Sophomore year I took another turn downward. I was absolutely still dependent on my mother. She had always been there for a hug or comfort, and now she was leading a new life of her own — I could not interfere with that. Then my father had a child with his new wife — my half sister was born — I was no longer daddy’s little girl. I had competition. I was jealous and felt cheated. My grandmother, who was one of the closest people in my life, died of cancer the same year. I felt so smothered with pain and loneliness that I began to have anxiety attacks that would lead to my heart racing constantly. The thoughts came like bullets.
What do I want to be when I grow up?

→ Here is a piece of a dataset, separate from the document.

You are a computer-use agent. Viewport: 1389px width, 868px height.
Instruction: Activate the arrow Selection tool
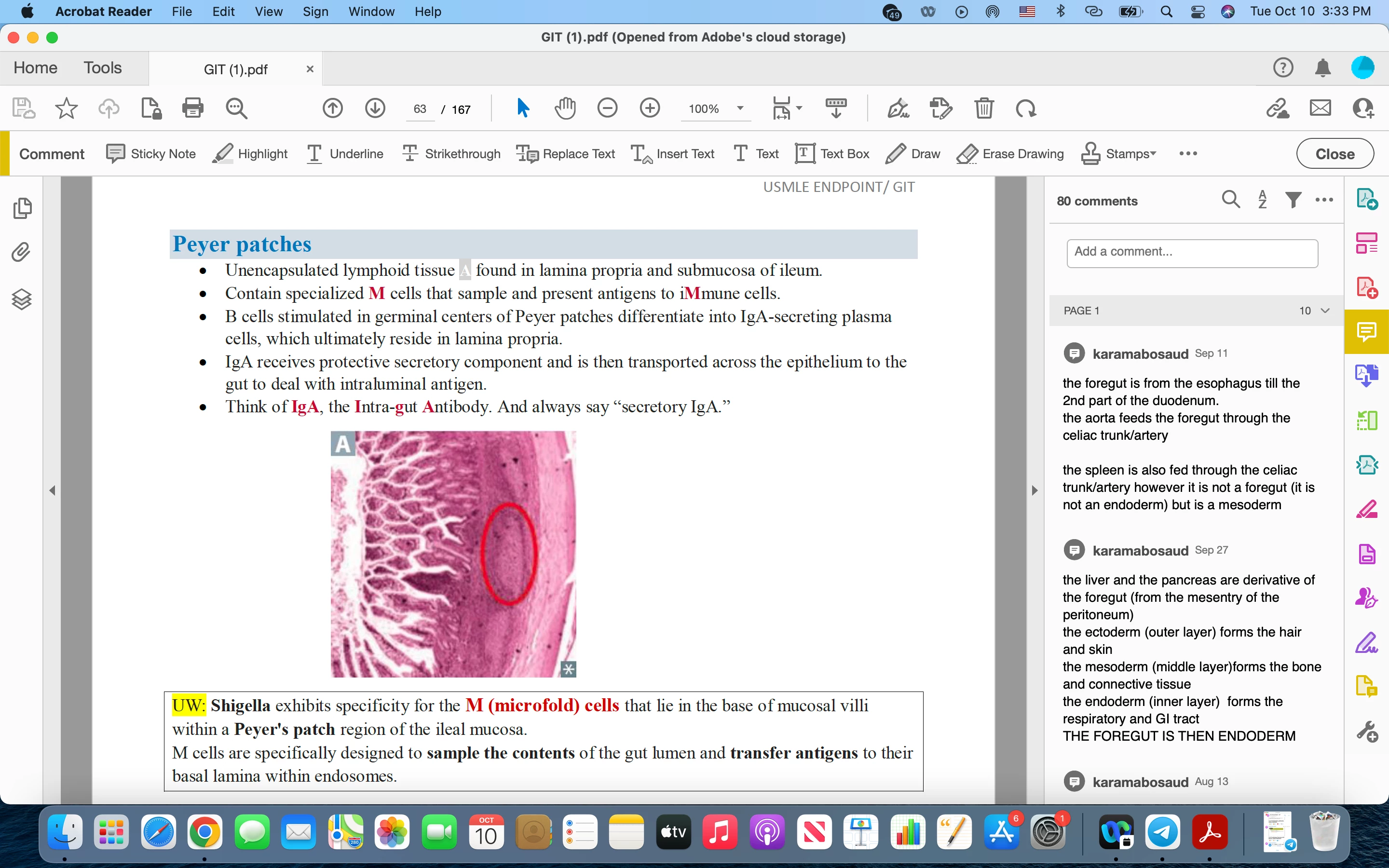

What should I major in? Why don’t I have a boyfriend? I continually blamed myself for every incident in my life – for not being perfect. That’s was the beast’s rationale, and it made perfect sense. Perfect.
Junior year at college I fell in love. I was able to share myself with someone for the first time in my life. I began to feel pretty, desired, and my self esteem started to come to the surface. I was still obsessed with food, weight and exercise, however. My regimented struggle for independence had backfired.
Insecurity, loneliness, and fear of abandonment overtook me, and when I graduated I did the easy thing — I moved in with my boyfriend hoping for marriage somewhere down the line. I was working as a nutritionist in a hospital during the day and waitressing at night. Quality time between us was limited and I was not a priority. The bingeing and over-exercising started again, and intensified. Every night I called my mother crying. I was unhappy. I needed to move back home.
No sooner than I was back home, did my stepfather suffer a severe brain hemorrhage — this crisis was almost too much to bear, watching this man become completely debilitated. My mother became overburdened , money was tight, and tension came between everyone in the household. For me, who had been punishing myself anyway, I felt like we were now all being punished, and I couldn’t stop it.
But there was a turning point. After my stepfather returned from Gaylord Rehab Hospital never to walk again, my mother moved down South. Time to grow up and take responsibility for myself! Therapy helped me realize what a tremendously strong woman she is and how much of a role model she has and still is for me. She became my best friend.